_Dataset records:_
┌────────

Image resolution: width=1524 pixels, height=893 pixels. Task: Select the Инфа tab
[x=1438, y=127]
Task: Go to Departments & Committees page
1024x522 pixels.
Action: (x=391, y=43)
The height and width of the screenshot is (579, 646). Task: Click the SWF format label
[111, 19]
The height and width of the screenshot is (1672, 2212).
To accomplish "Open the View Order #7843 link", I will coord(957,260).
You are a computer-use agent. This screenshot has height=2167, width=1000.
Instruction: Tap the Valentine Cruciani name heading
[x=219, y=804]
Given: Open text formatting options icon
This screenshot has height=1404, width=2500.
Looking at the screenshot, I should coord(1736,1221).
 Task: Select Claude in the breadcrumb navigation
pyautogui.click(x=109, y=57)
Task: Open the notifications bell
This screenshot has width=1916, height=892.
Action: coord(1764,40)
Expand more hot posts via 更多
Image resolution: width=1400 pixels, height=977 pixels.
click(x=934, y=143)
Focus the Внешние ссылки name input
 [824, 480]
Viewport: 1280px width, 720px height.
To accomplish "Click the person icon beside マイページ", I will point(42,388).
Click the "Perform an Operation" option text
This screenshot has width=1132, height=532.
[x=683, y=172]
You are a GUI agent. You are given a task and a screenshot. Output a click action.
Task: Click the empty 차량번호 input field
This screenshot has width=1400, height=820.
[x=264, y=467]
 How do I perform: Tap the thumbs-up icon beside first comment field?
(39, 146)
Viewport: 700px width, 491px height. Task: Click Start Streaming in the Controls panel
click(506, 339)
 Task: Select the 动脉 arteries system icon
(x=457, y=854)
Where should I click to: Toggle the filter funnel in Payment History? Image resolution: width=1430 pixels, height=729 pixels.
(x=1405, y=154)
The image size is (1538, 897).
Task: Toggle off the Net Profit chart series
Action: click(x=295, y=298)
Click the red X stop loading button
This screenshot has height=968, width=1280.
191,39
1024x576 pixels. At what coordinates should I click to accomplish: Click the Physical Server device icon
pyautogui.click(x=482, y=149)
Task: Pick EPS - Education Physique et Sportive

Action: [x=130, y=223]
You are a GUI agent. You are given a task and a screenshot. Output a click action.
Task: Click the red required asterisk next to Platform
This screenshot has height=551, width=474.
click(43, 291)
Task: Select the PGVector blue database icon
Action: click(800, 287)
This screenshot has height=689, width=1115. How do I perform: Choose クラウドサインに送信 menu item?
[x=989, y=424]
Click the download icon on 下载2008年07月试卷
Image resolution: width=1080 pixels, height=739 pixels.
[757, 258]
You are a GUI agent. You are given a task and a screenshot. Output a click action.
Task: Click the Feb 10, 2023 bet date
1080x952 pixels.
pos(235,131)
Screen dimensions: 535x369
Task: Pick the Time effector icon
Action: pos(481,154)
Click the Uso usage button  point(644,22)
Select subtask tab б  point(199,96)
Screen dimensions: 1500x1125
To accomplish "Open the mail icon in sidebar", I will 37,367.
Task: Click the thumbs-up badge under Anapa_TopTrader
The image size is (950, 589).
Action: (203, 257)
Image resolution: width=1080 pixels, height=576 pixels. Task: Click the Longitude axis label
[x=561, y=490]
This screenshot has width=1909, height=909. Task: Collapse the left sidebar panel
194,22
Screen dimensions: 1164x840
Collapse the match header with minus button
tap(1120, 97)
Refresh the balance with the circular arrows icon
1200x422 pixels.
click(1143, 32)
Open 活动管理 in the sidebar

└────────

_Task to carry out:_ All of the data needs to be reproduced exactly, with no line missing.

_Answer box:_
Image resolution: width=1524 pixels, height=893 pixels. Task: Select the Инфа tab
[x=1438, y=127]
Task: Go to Departments & Committees page
1024x522 pixels.
Action: (x=391, y=43)
The height and width of the screenshot is (579, 646). Task: Click the SWF format label
[111, 19]
The height and width of the screenshot is (1672, 2212).
To accomplish "Open the View Order #7843 link", I will coord(957,260).
You are a computer-use agent. This screenshot has height=2167, width=1000.
Instruction: Tap the Valentine Cruciani name heading
[x=219, y=804]
Given: Open text formatting options icon
This screenshot has height=1404, width=2500.
Looking at the screenshot, I should coord(1736,1221).
 Task: Select Claude in the breadcrumb navigation
pyautogui.click(x=109, y=57)
Task: Open the notifications bell
This screenshot has width=1916, height=892.
Action: coord(1764,40)
Expand more hot posts via 更多
Image resolution: width=1400 pixels, height=977 pixels.
click(x=934, y=143)
Focus the Внешние ссылки name input
 [824, 480]
Viewport: 1280px width, 720px height.
To accomplish "Click the person icon beside マイページ", I will point(42,388).
Click the "Perform an Operation" option text
This screenshot has width=1132, height=532.
[x=683, y=172]
You are a GUI agent. You are given a task and a screenshot. Output a click action.
Task: Click the empty 차량번호 input field
This screenshot has width=1400, height=820.
[x=264, y=467]
 How do I perform: Tap the thumbs-up icon beside first comment field?
(39, 146)
Viewport: 700px width, 491px height. Task: Click Start Streaming in the Controls panel
click(506, 339)
 Task: Select the 动脉 arteries system icon
(x=457, y=854)
Where should I click to: Toggle the filter funnel in Payment History? Image resolution: width=1430 pixels, height=729 pixels.
(x=1405, y=154)
The image size is (1538, 897).
Task: Toggle off the Net Profit chart series
Action: click(x=295, y=298)
Click the red X stop loading button
This screenshot has height=968, width=1280.
191,39
1024x576 pixels. At what coordinates should I click to accomplish: Click the Physical Server device icon
pyautogui.click(x=482, y=149)
Task: Pick EPS - Education Physique et Sportive

Action: [x=130, y=223]
You are a GUI agent. You are given a task and a screenshot. Output a click action.
Task: Click the red required asterisk next to Platform
This screenshot has height=551, width=474.
click(43, 291)
Task: Select the PGVector blue database icon
Action: click(800, 287)
This screenshot has height=689, width=1115. How do I perform: Choose クラウドサインに送信 menu item?
[x=989, y=424]
Click the download icon on 下载2008年07月试卷
Image resolution: width=1080 pixels, height=739 pixels.
[757, 258]
You are a GUI agent. You are given a task and a screenshot. Output a click action.
Task: Click the Feb 10, 2023 bet date
1080x952 pixels.
pos(235,131)
Screen dimensions: 535x369
Task: Pick the Time effector icon
Action: pos(481,154)
Click the Uso usage button  point(644,22)
Select subtask tab б  point(199,96)
Screen dimensions: 1500x1125
To accomplish "Open the mail icon in sidebar", I will 37,367.
Task: Click the thumbs-up badge under Anapa_TopTrader
The image size is (950, 589).
Action: (203, 257)
Image resolution: width=1080 pixels, height=576 pixels. Task: Click the Longitude axis label
[x=561, y=490]
This screenshot has width=1909, height=909. Task: Collapse the left sidebar panel
194,22
Screen dimensions: 1164x840
Collapse the match header with minus button
tap(1120, 97)
Refresh the balance with the circular arrows icon
1200x422 pixels.
click(1143, 32)
Open 活动管理 in the sidebar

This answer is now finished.